Provided data
<<<<
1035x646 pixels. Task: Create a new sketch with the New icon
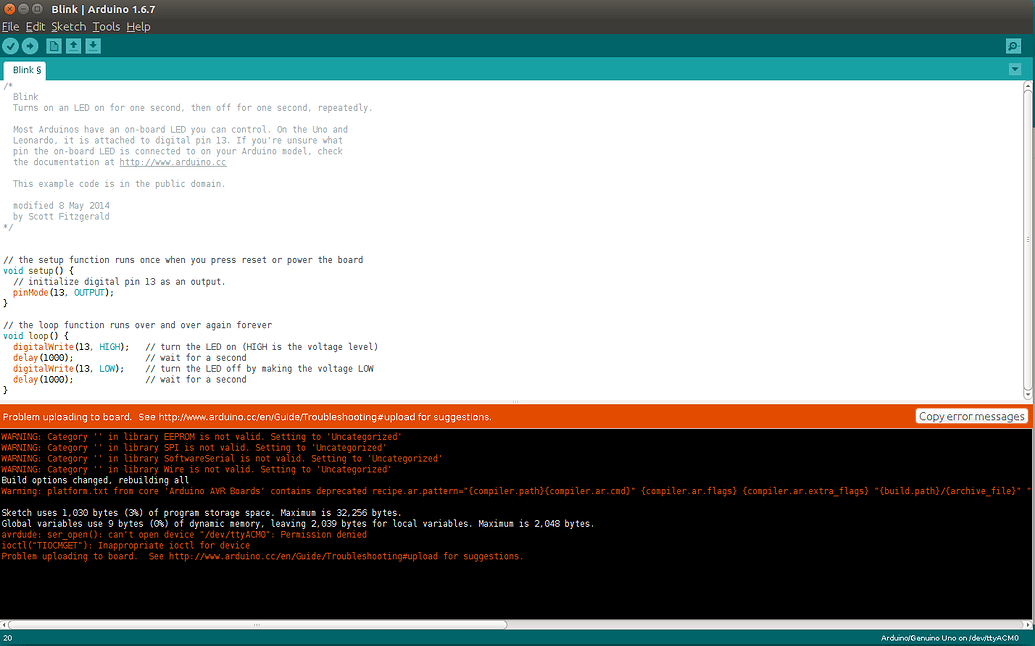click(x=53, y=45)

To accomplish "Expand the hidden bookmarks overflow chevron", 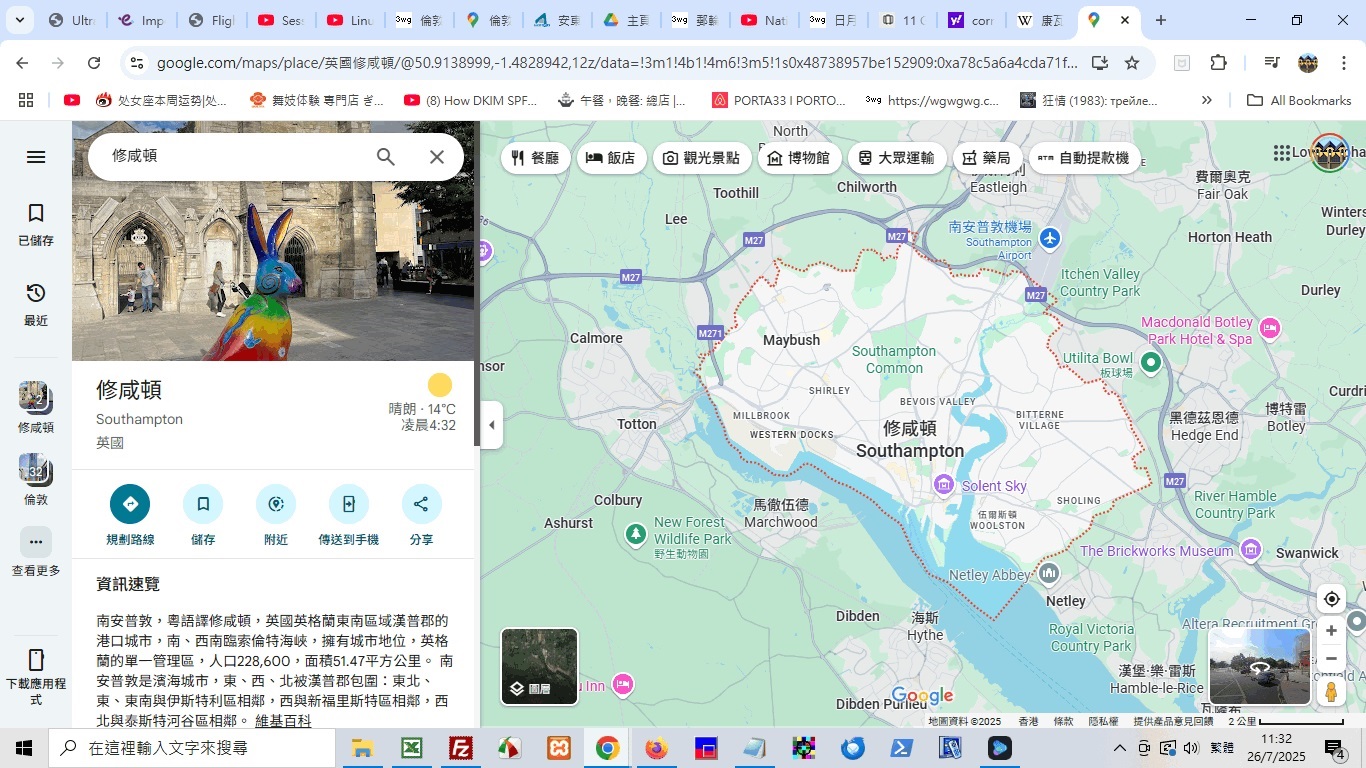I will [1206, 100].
>>>>
<<<<
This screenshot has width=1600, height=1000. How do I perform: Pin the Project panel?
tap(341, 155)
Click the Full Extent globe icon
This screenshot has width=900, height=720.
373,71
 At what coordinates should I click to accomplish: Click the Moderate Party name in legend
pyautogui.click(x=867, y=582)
>>>>
<<<<
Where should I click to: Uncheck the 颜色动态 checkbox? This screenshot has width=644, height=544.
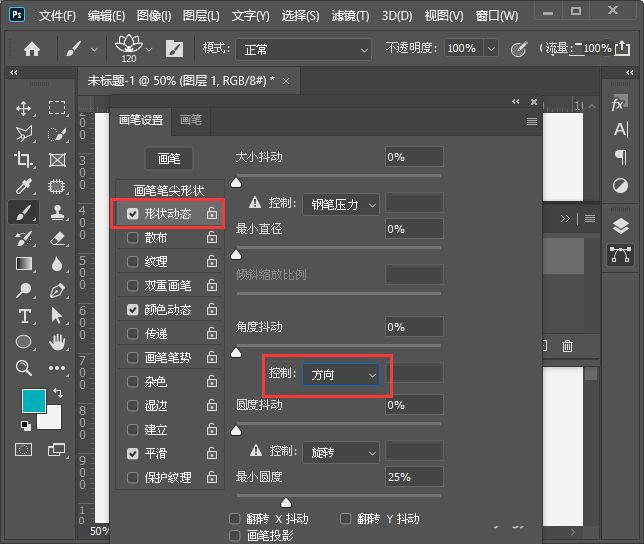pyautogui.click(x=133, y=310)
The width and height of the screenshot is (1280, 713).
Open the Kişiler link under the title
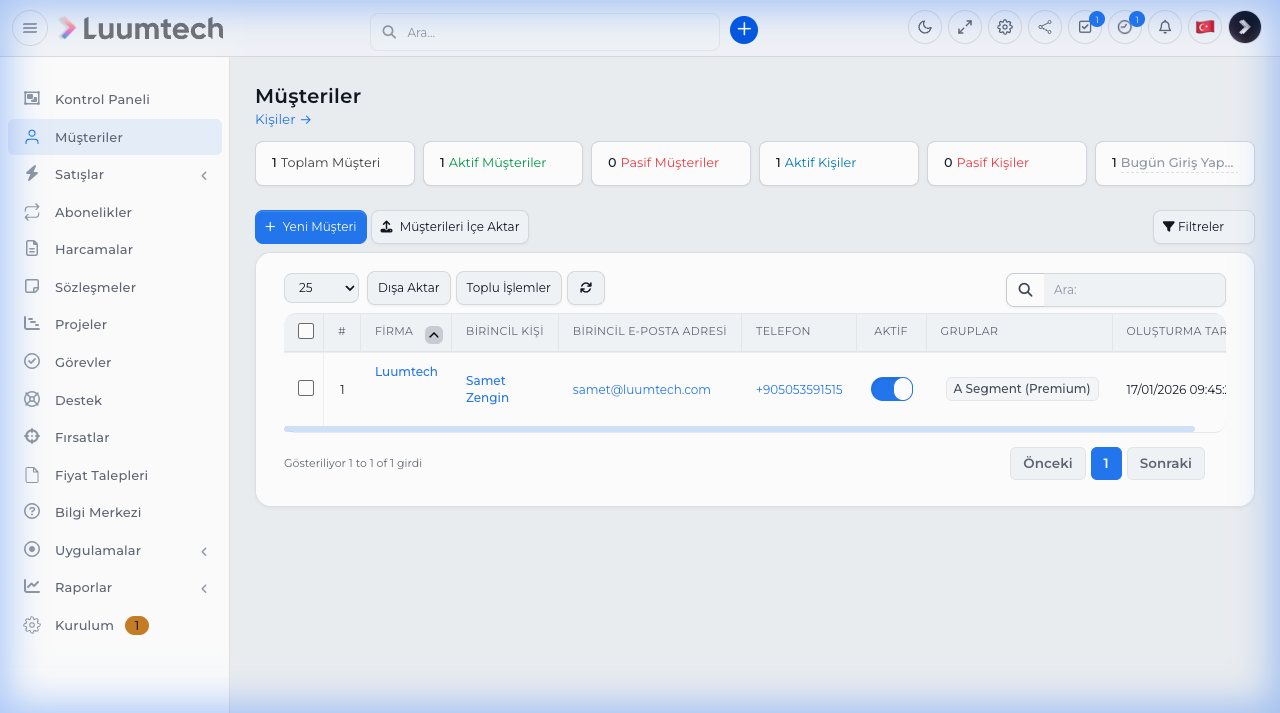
>>>>
Exercise directions
Only those lines of the entries above that run from the line containing "The width and" to the line containing "Open the Kişiler link under the title", both included, should be transcribed exactly.

Result for this task
The width and height of the screenshot is (1280, 713).
Open the Kişiler link under the title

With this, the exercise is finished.